Mas não foi só. Quando estava com vinte anos, perdeu o irmão Emmanuel, com o
qual tinha fortes laços afetivos e que a influenciou muito para que estudasse e
exercesse a profissão que viesse a escolher. Essa perda foi particularmente
dolorosa, porque testemunhou todo o processo de decadência física, moral e
psicológica dessa pessoa de que tanto gostava, sem poder fazer nada para deter
o processo. Emmanuel morreu em decorrência do esgotamento causado por uma
doença incurável, pelo desespero e, principalmente, por causa das drogas em que
se viciou.
Aos 14 anos, Melanie
interessava-se por Artes. Todavia, decidiu seguir a profissão do pai, que era
médico. Não chegou, no entanto, a completar o curso.
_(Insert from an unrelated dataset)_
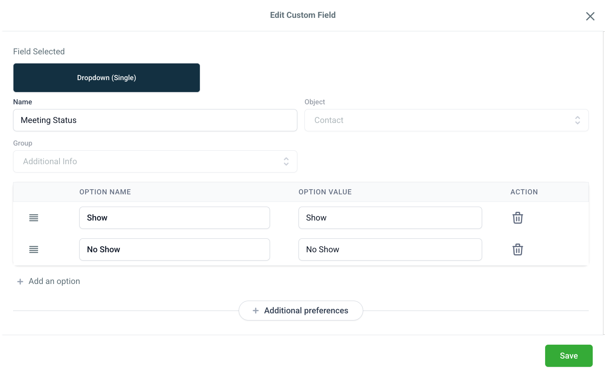Image resolution: width=605 pixels, height=376 pixels.
Task: Open the Object dropdown showing Contact
Action: point(446,120)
Abandonou-o ao meio, aos
21 anos, ao se casar com Arthur Klein (provavelmente influenciada por ele).
Após o casamento, resolveu retomar seu projeto original e cursar Artes e
História na Universidade de Viena. Também não chegou a se graduar. Decidiu,
finalmente, contentar todo o mundo e assumir o papel então atribuído às
mulheres: o de mãe e responsável pela educação das crianças e gestão da própria
casa. Mas não por muito tempo. Teve três filhos. Com o passar dos anos, no
entanto, após conhecer a obra de Freud, concluiu que era o que pretendia ser na
vida: psicanalista. Preparou-se para isso, ignorou o preconceito, superou uma
infinidade de obstáculos, abriu mão de uma série de preferências e privilégios
e tornou-se, afinal, o que se propôs a ser. Ou seja, a maiúscula personagem que
foi, até sua morte (ocorrida em Londres, aos 78 anos, em 22 de setembro de
1960), no complexo e competitivo campo da psicanálise.